Mr. SHAW. That is correct. We could not meet the $15,000 or $50,000.

Mr. SPRINGER. Are you the only Negro securities dealer in the District of Columbia?

Mr. SHAW. The only one that I know of, sir.

Mr. SPRINGER. This bond of the size being talked about would strike you particularly hard?

Mr. SHAW. Very, very hard. I would have to go out of business. Mr. SPRINGER. There is a question you have raised here which I am not familiar with, and that is you are talking about a dealer who does not have custody. Would you tell this committee what you mean by that?

Mr. SHAW. What we mean by that is-in other words, just in plain language, what we do, for example, if a customer comes to us and wants to buy 10 shares of XYZ stock, we bring the customer in contact with the securities. And usually, if it is over the counter, we get a commission for our fee. In other words, we don't hold it in custody, nor do we buy stock for our account.

Mr. SPRINGER. Well, assume that John Jones comes to you and says, "I would like to buy 10 share of General Motors."

What you do then is take him down to Harris, Upham, & Co.?

Mr. SHAW. Oh, no; I get on the phone and call the company and get the price.

Mr. SPRINGER. You say, "I have a customer here who wants 10 shares of General Motors. I will bring him over to your place." Is that in essence what is done?

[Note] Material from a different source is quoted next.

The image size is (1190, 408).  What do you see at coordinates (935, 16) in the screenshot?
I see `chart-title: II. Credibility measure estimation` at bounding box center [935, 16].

Mr. SHAW. Not in essence. For example, say he wants to buy Hot Shoppes-one of the local. I haven't sold anything on the New York Stock Exchange. I know this from experience. If he wants to buy 25 shares of Hot Shoppes, which is over the counter, local, I look in the sheets and see what companies have Hot Shoppes. I call several of them. Then I take 10 prices and get the best price. Then I notify my customer and tell him where it can be bought, what the price is. He will send me a check for the amount of money. Then I will have the company, if it is Ferris & Co., send it to me, they will bill me for it and I will subtract my commission for it, which is 25-maybe $60 or $80 and they will send it to me and I will, in turn, give it to the

customer.

Mr. SPRINGER. Who handles the stock?

Mr. SHAW. It comes to me and I give it over to the customer.

Mr. SPRINGER. Technically, now, under the law, do you have custody in those circumstances?

Mr. SHAW. No.

Mr. SPRINGER. The stock is made out to him

Mr. SHAW. Yes.

Mr. ABERNETHY. The stock is not made out to the broker, it is made out to the customer.